Michele Lamaro (born 3 June 1998) is an Italian professional rugby union player who primarily plays flanker for Benetton of the United Rugby Championship. He has also represented Italy at international level, having made his test debut against France during the Autumn Nations Cup. Lamaro has previously played for clubs such as Primavera, Lazio, and Petrarca in the past.

Gianluca, Lamaro's father, competed for Italy in sailing at the Olympic Games in 1984 and 1988. He was raised ten minutes from Stadio Olimpico and is a native of Rome. Lamaro played for Primavera in his brother's footsteps before gaining a transfer to Lazio and later Petrarca.

Club career 
For 2018–19 Pro14 season, Lamaro was named Permit Player for Benetton in Pro 14.
He was injured on the 9th of February 2019 and took almost a year to recover. In February 2020 he returned to help defeat Cardiff. 

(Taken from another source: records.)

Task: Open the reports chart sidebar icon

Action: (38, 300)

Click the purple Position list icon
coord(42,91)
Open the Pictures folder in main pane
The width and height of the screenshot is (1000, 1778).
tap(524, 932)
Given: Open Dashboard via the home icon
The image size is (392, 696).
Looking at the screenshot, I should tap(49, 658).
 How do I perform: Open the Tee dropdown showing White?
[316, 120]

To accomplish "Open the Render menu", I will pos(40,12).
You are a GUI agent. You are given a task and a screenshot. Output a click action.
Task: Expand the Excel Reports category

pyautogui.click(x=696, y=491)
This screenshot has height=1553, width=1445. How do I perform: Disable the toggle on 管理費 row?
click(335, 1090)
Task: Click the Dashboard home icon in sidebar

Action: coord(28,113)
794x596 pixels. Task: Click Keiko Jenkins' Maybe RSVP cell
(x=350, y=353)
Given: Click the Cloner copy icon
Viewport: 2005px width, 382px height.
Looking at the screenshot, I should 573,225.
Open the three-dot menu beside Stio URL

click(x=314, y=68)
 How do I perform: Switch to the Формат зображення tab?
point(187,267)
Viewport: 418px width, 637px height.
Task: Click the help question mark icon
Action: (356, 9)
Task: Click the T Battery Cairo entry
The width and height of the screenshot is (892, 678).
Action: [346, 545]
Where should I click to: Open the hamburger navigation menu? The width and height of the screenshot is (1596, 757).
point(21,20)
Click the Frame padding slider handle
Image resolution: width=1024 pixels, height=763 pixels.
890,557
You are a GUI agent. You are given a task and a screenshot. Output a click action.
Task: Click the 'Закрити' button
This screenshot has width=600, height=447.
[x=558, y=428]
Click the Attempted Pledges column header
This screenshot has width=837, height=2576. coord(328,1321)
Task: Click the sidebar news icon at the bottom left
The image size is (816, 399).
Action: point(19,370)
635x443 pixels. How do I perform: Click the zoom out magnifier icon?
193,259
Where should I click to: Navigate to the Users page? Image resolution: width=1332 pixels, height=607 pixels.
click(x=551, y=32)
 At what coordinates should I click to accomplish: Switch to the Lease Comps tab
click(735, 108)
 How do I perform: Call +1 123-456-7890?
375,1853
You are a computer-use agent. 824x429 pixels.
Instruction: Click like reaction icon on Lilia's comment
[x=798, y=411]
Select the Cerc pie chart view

As of the end of the 2022 season, Lamaro is captain of Benetton Rugby.

International career 
From 2016 to 2018, Lamaro was named in the Italy Under 20 squad and from November 2020 he was named in the Italy squad. 

On 25 October 2021, Lamaro was named Captain of Italy squad for 2021 end-of-year rugby union internationals in substitution of Luca Bigi.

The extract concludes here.